In the spirit of Steinbeck, Kerouac, and Clark Griswold, we hit the road tomorrow for a cross country journey to see US. Brother Jeff will accompany me to Tucson, and I will continue to the Pacific from there. First stop, Tuscaloosa, AL as we get on the road.
I did not do a great deal of prep for the trip, I did fill up the car at Costco, took my golf clubs out of the trunk, and packed a suitcase. I had a general idea of where I wanted to go, but I didn't mark a map but rather just put two pins in Google maps to get a feel for drive times. I went ahead and prepaid two nights in hotels in Tuscaloosa and Dallas. That set up a Wednesday morning tour of Dealy Plaza. I also set an appointment in San Diego on Friday and went ahead and prepaid for a night in Sedona on Monday. This set the general parameters of the trip.
Jeff got a pretty good rate for a flight from Tucson, so that gave us an aiming point for the first couple of days travel.
I will probably put this in a slightly different way in a conclusion statement, but travel, particularly by car on the interstate system, has devolved into a get in the car and go. With internet access readily available, GPS, cell phones all make travel pretty straight forward. I would have enjoyed a wireless card for the computer or a smart phone, as I could have gotten information quicker and could have posted blogs more often. A twitter account might have been cool too. (Put these on the checklist for next time.)

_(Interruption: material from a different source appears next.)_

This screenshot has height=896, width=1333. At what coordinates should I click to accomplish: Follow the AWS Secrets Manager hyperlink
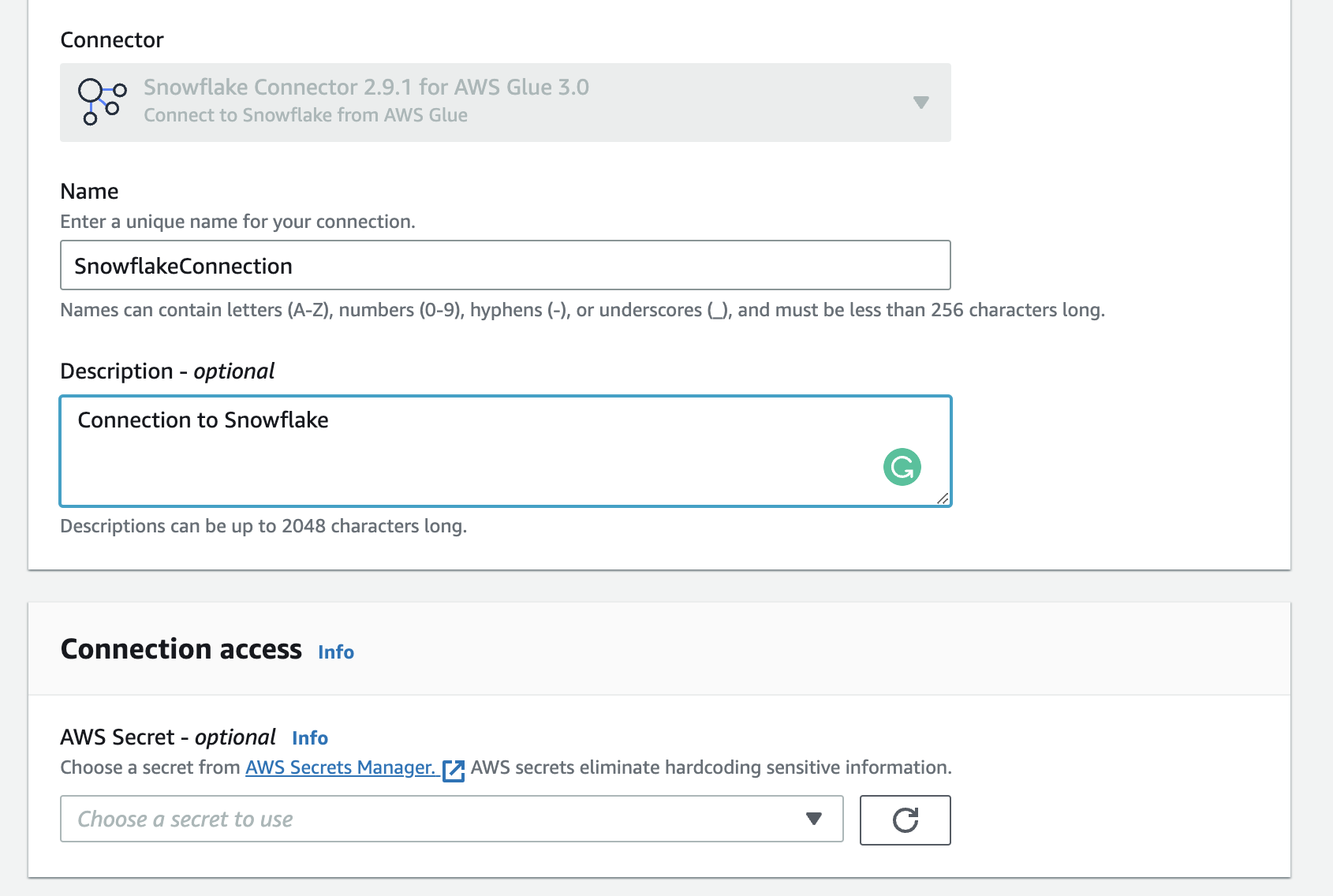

I was talking to sister in law Mari the other day, and I told her I remember her telling of cross country trips with her family. Her father would call AAA and get an itinerary with a flip book arrangement with maps and other helps.
That said, there is the backside time, but in a zenlike way, it is the journey and not the destination that makes a cross country car trip the value that it is.